30 de abril 2002 - 00:00

Cupones bursátiles

Un día en la Bolsa, algo así como «Una noche en la Opera», pero los hermanos Marx no se hubieran podido divertir -ni ellos- viendo lo que había que ver en ese día de «elecciones» (encomilladas) para nuestra añeja institución bursátil. En una época, no tan lejana, allá por la zona del '75 en más, se había querido difundir la actividad mediante el eslogan «la esquina de las finanzas» (Sarmiento y 25 de Mayo). No estaba mal. Al menos, todavía podía adquirir visos reales, querer rescatarlo del pasado y relanzarlo... sonaría ridículo (la verdad).

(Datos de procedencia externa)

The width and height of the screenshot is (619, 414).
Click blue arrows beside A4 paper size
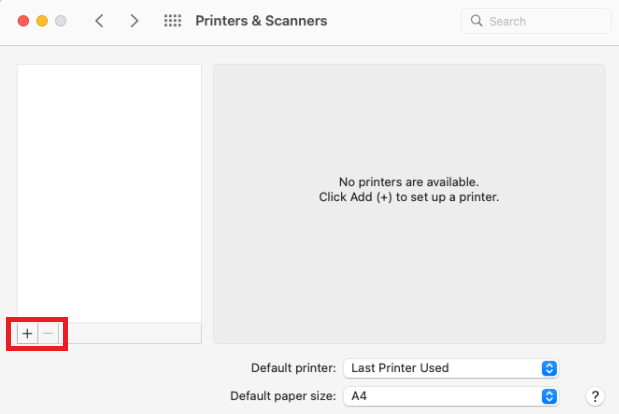[548, 397]
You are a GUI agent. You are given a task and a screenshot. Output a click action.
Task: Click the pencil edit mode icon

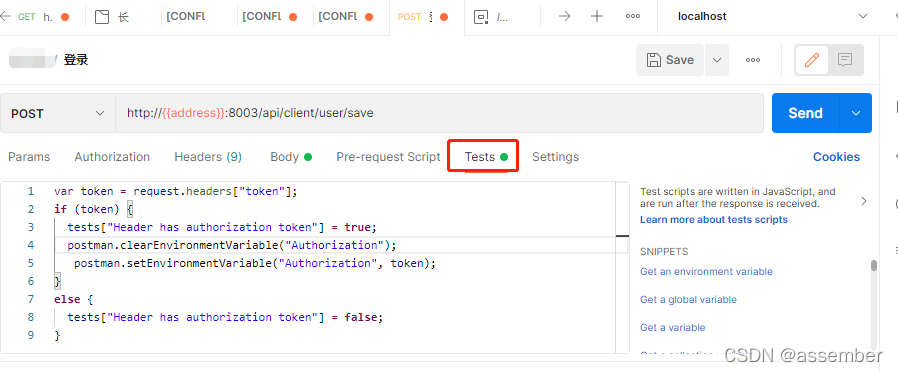812,60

Sería bueno, y por ahí lo hacemos, realizar una cronología de los eslóganes rimbombantes que acompañaron el historial argentino decadente. Tal vez, hallaríamos el curioso camino doble de forjar cada vez más frases ampulosas, con cada vez más decadencia nacional. Y así, aquello de «Argentina Potencia» sirvió como para el puntapié inicial, de todo el festival marketinero que se instaló en un país que quiso suplantar con dialéctica, asesores de imagen, publicistas, hacedores de presidentes; a la producción, las ventas, las franjas de mercado, los nuevos productos, la tecnología, los incentivos, y todo aquello que arma el verdadero poderío.

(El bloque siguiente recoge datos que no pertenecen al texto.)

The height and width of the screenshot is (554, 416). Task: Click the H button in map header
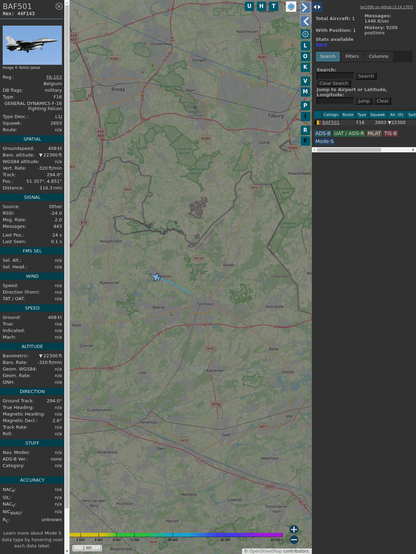click(x=261, y=6)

Pero, volvamos a esas «elecciones» que encomillamos. Porque hubo lista única, en realidad no había competidores, y también esto demuestra que el argentino suele pecar de ventajero. Así como aparecen periodistas, analistas, jóvenes con tiradores y camisas rayadas (dictando clases de inversión) cuando se ha ingresado a zonas suculentas de las tendencias: quedamos cuatro gatos locos (candidatos a directivos, también) cuando la mano viene de dificultades, como las de ahora. Tal como viene dando la sensación de que la gente se excusaba con Duhalde, para tomar el cargo vacante, en otro tipo de funciones y de organismos igual se percibe la deserción para querer tomar riendas bravas.

Elecciones, durante una semana donde el sistema se había ido del circuito y repetía ya largos, y habituales, períodos de lagunas operativas. Con total facilidad se dejan hoy cinco, seis, quizá más días con una acción económica paralizada, lo que lleva a deprimir las cuentas fiscales todavía más, y con capitales que se desvían definitivamente, al caer en tantos baches de actuación. Y es lo peor que puede sucederle a un mercado de riesgo, lo dijimos muchas veces, todavía más que si le toca bajar: nunca debe dejarse bloqueado el conducto de las operaciones. Probado con estadísticas, ni aun en casos gravísimos se aconseja suspender la actividad, porque es mucho peor la presión que no tiene salida y que se convierte en un enemigo inmediato de ese mercado. Gente que tenía que calzar operaciones, que contaba con su operativa en Buenos Aires, se quedó congelada esperando que las autoridades volvieran a abrir los bancos.


Quedará grabada en la historia esta elección de la Bolsa de Comercio, como la más acongojada de su historial: de casi siglo y medio.